Class ZipfDistribution

java.lang.Object
org.hipparchus.distribution.discrete.AbstractIntegerDistribution
org.hipparchus.distribution.discrete.ZipfDistribution
All Implemented Interfaces:
Serializable, IntegerDistribution

public class ZipfDistribution extends AbstractIntegerDistribution
Implementation of the Zipf distribution.

Parameters: For a random variable X whose values are distributed according to this distribution, the probability mass function is given by

   P(X = k) = H(N,s) * 1 / k^s    for k = 1,2,...,N.
 

H(N,s) is the normalizing constant which corresponds to the generalized harmonic number of order N of s.

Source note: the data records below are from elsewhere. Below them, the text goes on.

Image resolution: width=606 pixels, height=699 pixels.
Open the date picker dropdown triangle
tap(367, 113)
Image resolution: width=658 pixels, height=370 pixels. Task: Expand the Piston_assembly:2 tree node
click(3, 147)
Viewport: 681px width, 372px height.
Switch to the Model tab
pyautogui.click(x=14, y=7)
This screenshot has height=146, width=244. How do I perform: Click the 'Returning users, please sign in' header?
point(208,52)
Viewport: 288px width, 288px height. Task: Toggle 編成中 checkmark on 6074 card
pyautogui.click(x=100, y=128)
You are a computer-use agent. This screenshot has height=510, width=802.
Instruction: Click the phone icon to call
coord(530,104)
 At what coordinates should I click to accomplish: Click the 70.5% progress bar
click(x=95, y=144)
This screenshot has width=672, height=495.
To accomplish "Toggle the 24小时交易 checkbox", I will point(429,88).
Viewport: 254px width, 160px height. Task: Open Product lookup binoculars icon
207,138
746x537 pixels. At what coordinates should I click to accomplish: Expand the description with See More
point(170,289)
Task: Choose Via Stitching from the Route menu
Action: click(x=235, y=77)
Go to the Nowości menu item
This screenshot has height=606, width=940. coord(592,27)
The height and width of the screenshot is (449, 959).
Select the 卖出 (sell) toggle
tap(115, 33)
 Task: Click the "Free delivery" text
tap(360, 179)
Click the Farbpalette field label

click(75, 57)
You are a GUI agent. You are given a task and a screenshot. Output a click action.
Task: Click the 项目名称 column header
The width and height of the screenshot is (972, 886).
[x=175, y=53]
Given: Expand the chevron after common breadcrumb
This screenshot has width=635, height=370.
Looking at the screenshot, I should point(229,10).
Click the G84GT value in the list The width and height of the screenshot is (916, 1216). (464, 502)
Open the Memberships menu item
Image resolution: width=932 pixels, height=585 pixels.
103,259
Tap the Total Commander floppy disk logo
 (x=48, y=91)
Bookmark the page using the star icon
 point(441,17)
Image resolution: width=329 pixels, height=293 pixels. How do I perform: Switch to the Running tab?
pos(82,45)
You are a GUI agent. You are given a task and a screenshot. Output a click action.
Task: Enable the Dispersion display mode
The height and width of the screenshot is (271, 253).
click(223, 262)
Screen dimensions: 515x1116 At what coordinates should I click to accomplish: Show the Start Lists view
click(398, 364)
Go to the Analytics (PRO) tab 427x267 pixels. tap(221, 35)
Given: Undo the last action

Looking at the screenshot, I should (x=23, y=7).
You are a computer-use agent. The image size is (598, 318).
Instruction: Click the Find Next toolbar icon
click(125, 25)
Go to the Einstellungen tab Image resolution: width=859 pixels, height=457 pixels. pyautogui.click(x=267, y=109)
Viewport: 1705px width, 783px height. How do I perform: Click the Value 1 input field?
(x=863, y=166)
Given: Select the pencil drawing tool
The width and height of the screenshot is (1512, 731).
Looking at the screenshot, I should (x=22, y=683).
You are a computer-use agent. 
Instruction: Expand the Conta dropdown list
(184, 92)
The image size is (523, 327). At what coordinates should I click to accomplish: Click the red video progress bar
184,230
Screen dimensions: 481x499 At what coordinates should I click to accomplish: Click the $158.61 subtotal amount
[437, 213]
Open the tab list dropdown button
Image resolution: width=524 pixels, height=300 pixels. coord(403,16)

  • N is the number of elements
  • s is the exponent
See Also:
  • Constructor Details

    • ZipfDistribution

      public ZipfDistribution(int numberOfElements, double exponent) throws MathIllegalArgumentException
      Create a new Zipf distribution with the given number of elements and exponent.
      Parameters:
      numberOfElements - Number of elements.
      exponent - Exponent.
      Throws:
      MathIllegalArgumentException - if numberOfElements <= 0 or exponent <= 0.
  • Method Details

    • getNumberOfElements

      public int getNumberOfElements()
      Get the number of elements (e.g. corpus size) for the distribution.
      Returns:
      the number of elements
    • getExponent

      public double getExponent()
      Get the exponent characterizing the distribution.
      Returns:
      the exponent
    • probability

      public double probability(int x)
      For a random variable X whose values are distributed according to this distribution, this method returns P(X = x). In other words, this method represents the probability mass function (PMF) for the distribution.
      Parameters:
      x - the point at which the PMF is evaluated
      Returns:
      the value of the probability mass function at x
    • logProbability

      public double logProbability(int x)
      For a random variable X whose values are distributed according to this distribution, this method returns log(P(X = x)), where log is the natural logarithm. In other words, this method represents the logarithm of the probability mass function (PMF) for the distribution. Note that due to the floating point precision and under/overflow issues, this method will for some distributions be more precise and faster than computing the logarithm of IntegerDistribution.probability(int).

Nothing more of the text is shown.